About this exercise:
Retype only the lines that run from the top of the material below to the line bearing "Viewport: 260px width, 204px height.", inclusive, and keep the pictures out.

Data listing:
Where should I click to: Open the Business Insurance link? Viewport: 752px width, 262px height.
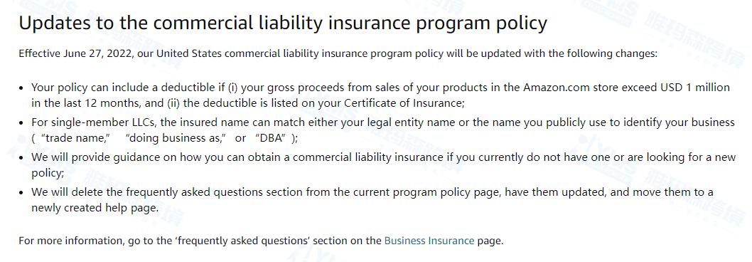(x=429, y=241)
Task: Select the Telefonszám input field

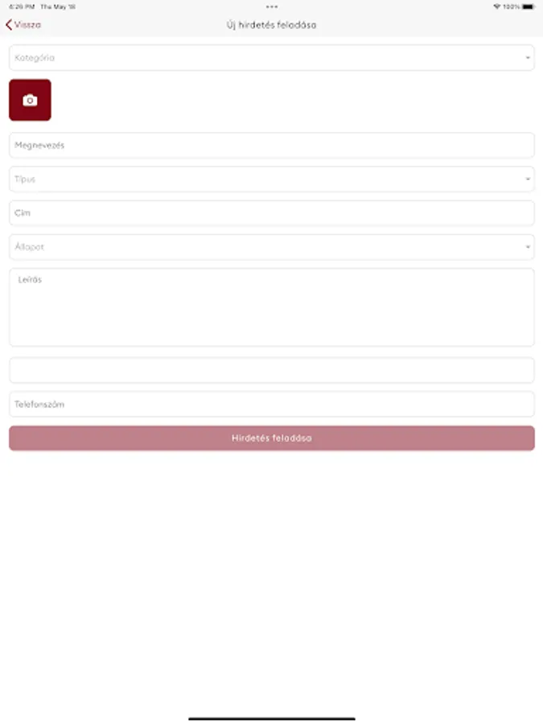Action: pyautogui.click(x=272, y=405)
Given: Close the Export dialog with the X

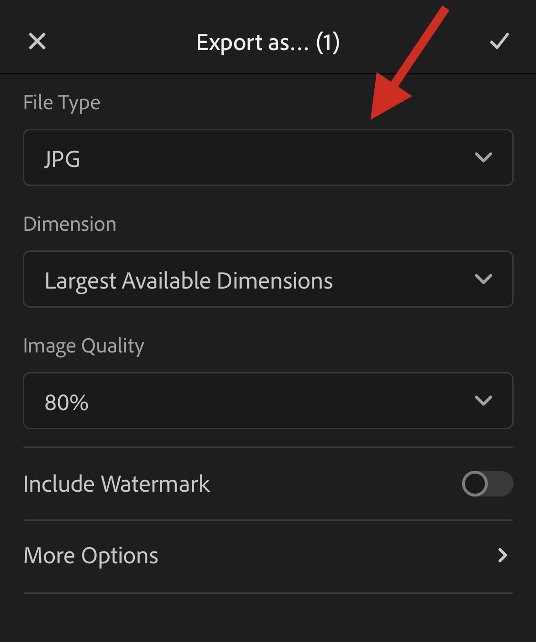Looking at the screenshot, I should click(37, 41).
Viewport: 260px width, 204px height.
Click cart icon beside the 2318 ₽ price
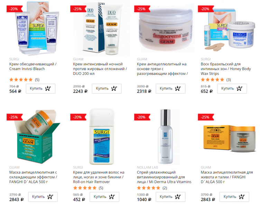point(178,88)
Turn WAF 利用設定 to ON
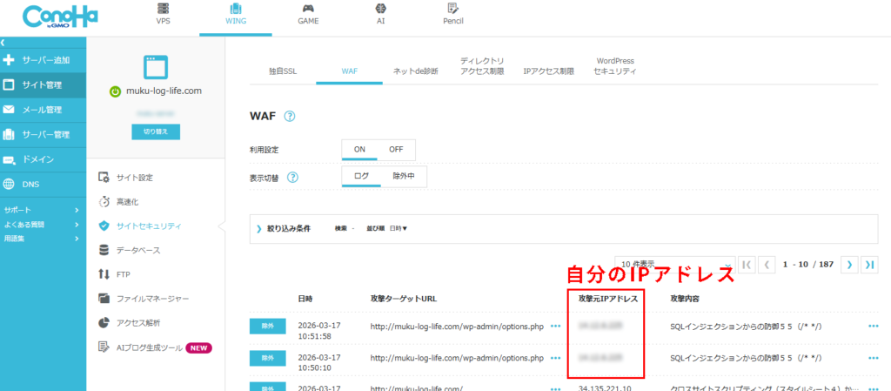The width and height of the screenshot is (891, 391). coord(359,149)
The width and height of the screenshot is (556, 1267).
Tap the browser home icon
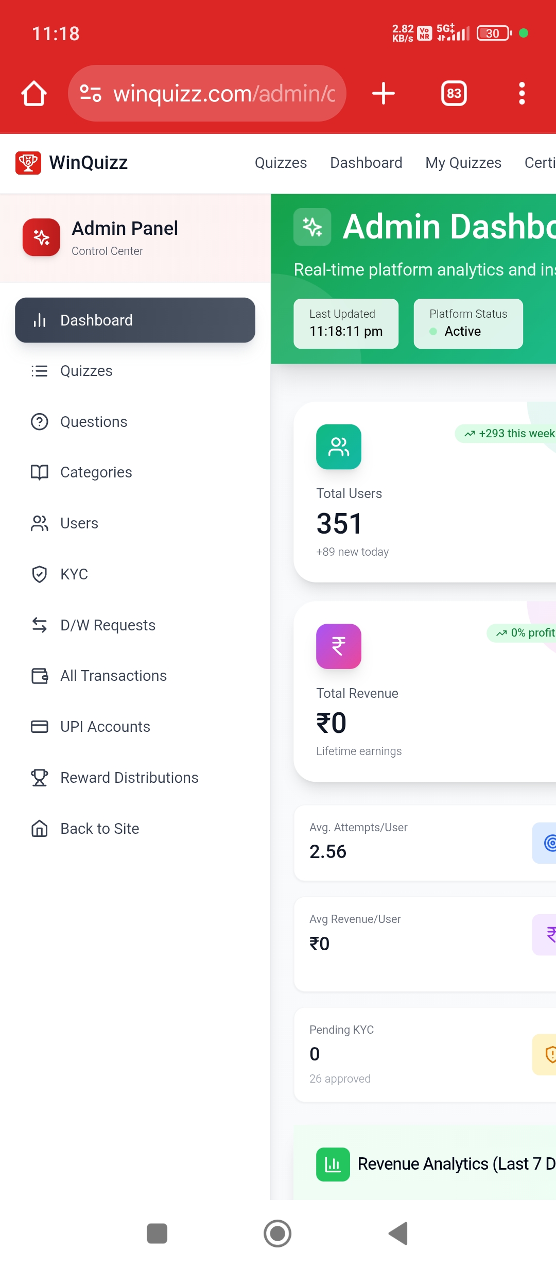pos(34,93)
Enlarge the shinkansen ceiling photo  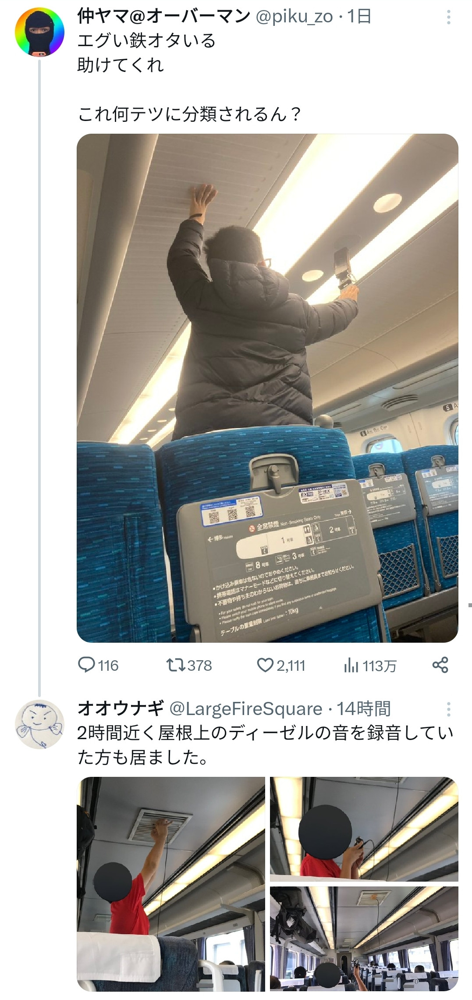tap(267, 388)
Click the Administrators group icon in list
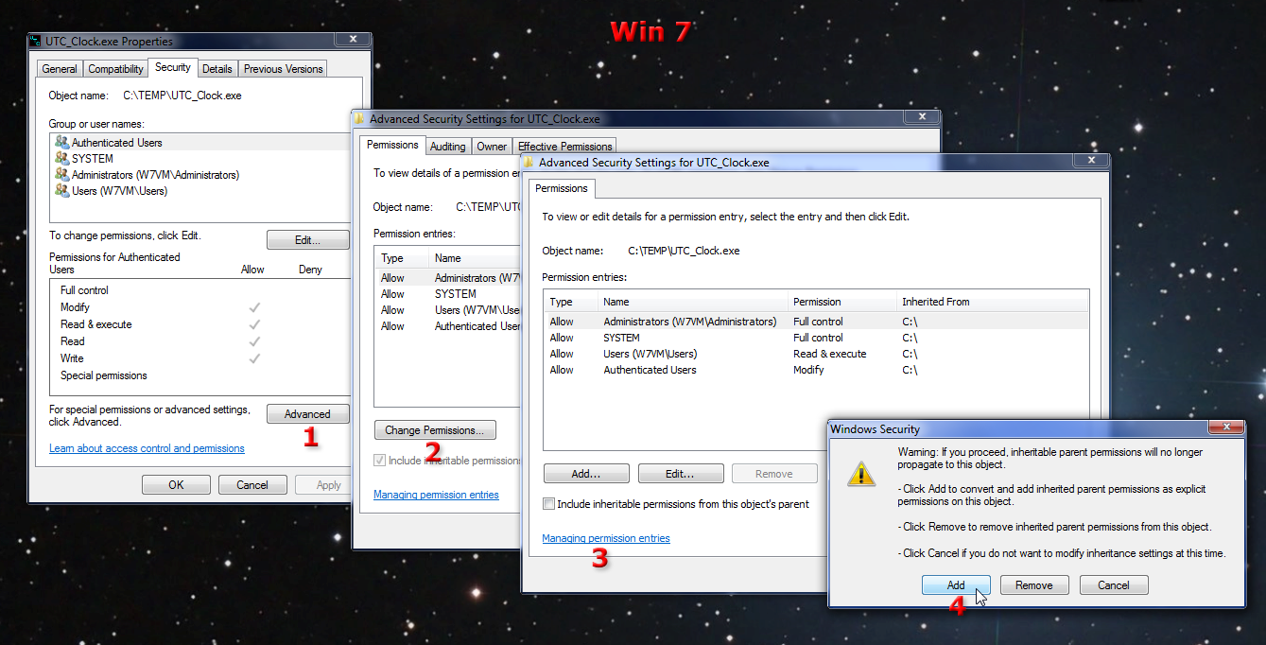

Solution for this problem:
Where should I click to: Open the Business Insurance link? Viewport: 752px width, 262px height.
(x=429, y=241)
Task: Select the Telefonszám input field

Action: pyautogui.click(x=272, y=405)
Given: Close the Export dialog with the X

Looking at the screenshot, I should click(37, 41).
Viewport: 260px width, 204px height.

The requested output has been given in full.